Hannah/PaulWhat they're eating: Tater Tots (her), cheese quesadilla (him). What they're crying about: The gulf between them can no longer be ignored. Then my dot-com bubble burst. I'd been keeping on eye on a couple of our competitors, especially a video of people chugging Slurpees at 7-Eleven and a page featuring a masked man who freaked out to cell-phone ringtones. In a blink, a site I'd hardly noticed surged ahead in the standings. Forget-Me-Not Panties, a hoax page that offered futuristic, GPS-enabled chastity belts to concerned husbands and fathers, had become enormously popular overseas. (The Japanese in particular couldn't get enough.) Pretty soon, a Google search for "panties" led directly to their site. Crying, While Eating had dropped to third on the "crying" list, right below the Hungarian prog-rock band After Crying. We'd peaked too early, the contagious-media version of Howard Dean.
The contest ended a week later—with Crying trailing Panties by more than 200,000 unique visitors. How had this happened? Hadn't anyone noticed the lovely write-ups in the Ottawa Citizen and the Toronto Star? Didn't anyone other than my parents watch us on Best Week Ever?
I pored over our traffic records to figure out what went wrong. Our television and radio spots hadn't really helped. All of that mainstream press came as we slid down from the contagious peak of our first few days.
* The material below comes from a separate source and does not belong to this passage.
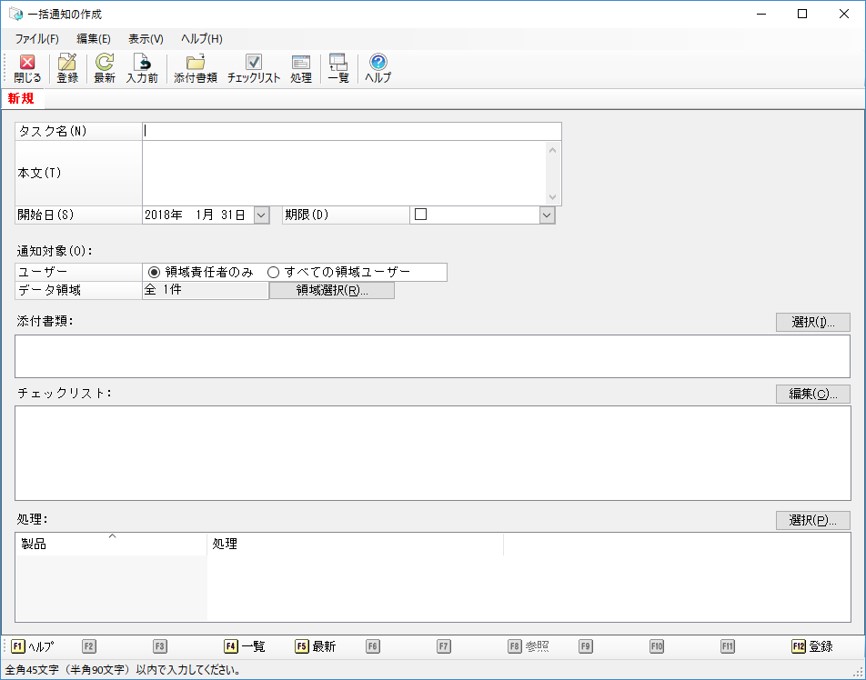Expand the 期限 date dropdown arrow
The image size is (866, 680).
pos(547,214)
Newspaper articles didn't translate into lots of hits; all they did was lead to more print and television coverage. (The link I added to my Slate bio didn't help too much, either—it accounted for less than one-half of 1 percent of CwE's visitors.) Most of our traffic came from blog links and Web sites like College Humor and Something Awful.
It's easy to look back and see why Crying, While Eating did so well, at least for a time. It's a simple concept. It's interactive. It makes you laugh and feel uncomfortable at the same time. But there are two parts to contagious media. You have to make something that people want to spread around, but unless you're as lucky as the Star Wars kid you also have to do a little of the spreading yourself. CwE got lots of free publicity because it was an entry in a contest; if Casimir and I tried to make another contagious site, we'd have to do that legwork for ourselves. I don't know if we could pull it off. It seems like a real pain in the ass.
While the "Panty Raiders" took home the $2,000 jackpot, we did come away with two $1,000 awards. Crying, While Eating won Eyebeam's Alexa Prize as the first entrant to crack the Web's 20,000 most popular sites and the Creative Commons Prize as the most-visited site covered by a free distribution license. Best of all, I got to take home a humongous, 4-foot-wide check. I thought about converting it into a coffee table, but I still owed my girlfriend a nice dinner. Now if I could only fit this thing through the front door at Nobu.